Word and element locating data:
== == ==

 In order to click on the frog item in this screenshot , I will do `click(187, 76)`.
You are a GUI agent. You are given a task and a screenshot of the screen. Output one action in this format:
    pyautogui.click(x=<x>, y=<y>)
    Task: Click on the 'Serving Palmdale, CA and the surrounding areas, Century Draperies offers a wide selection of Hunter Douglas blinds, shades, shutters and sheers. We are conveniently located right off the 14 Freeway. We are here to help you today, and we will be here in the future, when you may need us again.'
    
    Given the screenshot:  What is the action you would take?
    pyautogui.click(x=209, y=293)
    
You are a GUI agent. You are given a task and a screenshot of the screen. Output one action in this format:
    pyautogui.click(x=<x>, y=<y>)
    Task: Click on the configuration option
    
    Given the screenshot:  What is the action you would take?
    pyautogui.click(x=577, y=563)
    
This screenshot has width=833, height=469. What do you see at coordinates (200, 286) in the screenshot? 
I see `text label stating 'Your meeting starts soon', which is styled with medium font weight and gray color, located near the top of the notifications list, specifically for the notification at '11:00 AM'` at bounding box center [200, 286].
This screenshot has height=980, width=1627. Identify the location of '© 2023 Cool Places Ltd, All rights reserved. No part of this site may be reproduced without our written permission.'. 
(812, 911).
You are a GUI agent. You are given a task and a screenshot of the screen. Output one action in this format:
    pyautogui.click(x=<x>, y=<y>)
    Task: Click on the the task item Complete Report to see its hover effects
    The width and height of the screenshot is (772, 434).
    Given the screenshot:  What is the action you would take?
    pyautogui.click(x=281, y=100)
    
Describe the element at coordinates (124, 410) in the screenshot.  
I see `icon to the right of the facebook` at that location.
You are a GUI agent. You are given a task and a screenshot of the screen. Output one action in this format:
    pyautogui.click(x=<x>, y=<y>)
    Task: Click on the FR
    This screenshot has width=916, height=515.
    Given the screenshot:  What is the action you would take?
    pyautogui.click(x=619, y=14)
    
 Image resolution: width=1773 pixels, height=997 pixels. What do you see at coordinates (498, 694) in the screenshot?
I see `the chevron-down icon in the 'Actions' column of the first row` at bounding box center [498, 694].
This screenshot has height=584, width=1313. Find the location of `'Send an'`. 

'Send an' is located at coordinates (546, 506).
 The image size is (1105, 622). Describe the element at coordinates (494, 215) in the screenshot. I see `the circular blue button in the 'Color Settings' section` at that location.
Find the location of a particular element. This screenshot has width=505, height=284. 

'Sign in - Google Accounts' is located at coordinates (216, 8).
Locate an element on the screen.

== == ==

# What the task asks
Copy the rows verbatim, beginning at the line that contains "This screenshot has width=833, height=469." and stopping after the line that contains "pyautogui.click(x=281, y=100)".

# Solution to this task
This screenshot has width=833, height=469. What do you see at coordinates (200, 286) in the screenshot? 
I see `text label stating 'Your meeting starts soon', which is styled with medium font weight and gray color, located near the top of the notifications list, specifically for the notification at '11:00 AM'` at bounding box center [200, 286].
This screenshot has height=980, width=1627. Identify the location of '© 2023 Cool Places Ltd, All rights reserved. No part of this site may be reproduced without our written permission.'. 
(812, 911).
You are a GUI agent. You are given a task and a screenshot of the screen. Output one action in this format:
    pyautogui.click(x=<x>, y=<y>)
    Task: Click on the the task item Complete Report to see its hover effects
    The width and height of the screenshot is (772, 434).
    Given the screenshot:  What is the action you would take?
    pyautogui.click(x=281, y=100)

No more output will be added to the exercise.